Do lado da torcida oposicionista, há sandices para todos os gostos.
Decretou-se, por exemplo, que não tem nenhum significado o fato de o país
ter eleito, pela primeira vez, uma mulher para ocupar o mais alto cargo da
nação. Uau, quanta sensibilidade para questões de gênero! Ou que o Brasil
elegeu um “poste”, que ainda não demonstrou a que veio, por obra exclusiva
da popularidade do presidente Lula. Pombas, pode alguém percorrer a
trajetória pública de Dilma sem ter nenhuma virtude? E o que dizer das
manifestações histéricas contra nordestinos, acusados no Twitter e em outros
territórios da internet de impor à nação o atraso político? Vai ver, o
progresso estava com quem disparava e-mails grosseiramente falsos pela
internet contra a candidata petista.

O outro lado também tem produzido ridículas demonstrações de intolerância.
Minoritária nos grandes veículos de comunicação, mas influente nos meios
acadêmicos e na web, a torcida pró-Dilma prefere destilar seus
ressentimentos – contra Serra, órgãos de imprensa, ou o que mais for – em
vez de refletir sobre a construção de uma agenda nacional que contribua para
o país, de fato, “seguir mudando”, como prometia a propaganda eleitoral. O
escândalo na Casa Civil, que tirou o emprego de Erenice Guerra e a chance de
Dilma ganhar a eleição no primeiro turno, deveria ser o bastante para os
petistas compreenderem o quanto é profundo hoje na população o sentimento de
repulsa contra a corrupção. O que se ouve da maioria deles, porém, é que
isso é “discurso da direita”, é “coisa de udenista”. Como se o assalto aos
recursos públicos não fosse a pior forma de apropriação privada de bens
coletivos! Logo o PT, que trouxe o debate ético para o campo da esquerda!
Ok, naquela época, a palavra “mensalão” não havia sido incorporada ao
vocabulário político nacional.

Lula chegou a defender, no dia mesmo em que se definiu a disputa
presidencial, a posse de todos os políticos barrados pela Lei da Ficha
Limpa, afrontando simultaneamente o Poder Judiciário, titular único de tal
decisão, e a opinião pública, que tem dado firme apoio a essa nova
legislação, aliás sancionada sem vetos pelo próprio presidente.

No histórico pronunciamento que fez no último dia 31 (entre aqui para ver a
íntegra), Dilma apontou caminhos que podem levar o seu governo a contemplar
o Brasil de que falamos aqui.

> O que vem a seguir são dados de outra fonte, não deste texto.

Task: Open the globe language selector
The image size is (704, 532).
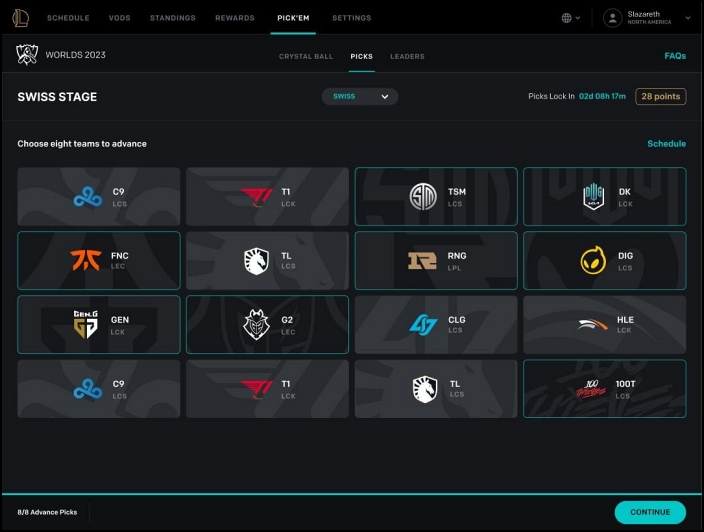Action: [x=571, y=18]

Um Brasil que, pensando bem, é muito maior que
o PT ou o PSDB, isoladamente. Lembremos que 36,6 milhões de eleitores
optaram no segundo turno pela abstenção ou pelos votos nulos e em branco. Na
eleição para a Câmara dos Deputados deste ano, todos os candidatos petistas
e tucanos, juntos, somaram pouco mais de 27,5 milhões de votos.

Sabe o que penso? É que toda essa gente não se seduziu pela conversa
marqueteira, e frequentemente contraditória, de Serra e Dilma porque
gostaria de ver um outro jeito de se fazer política.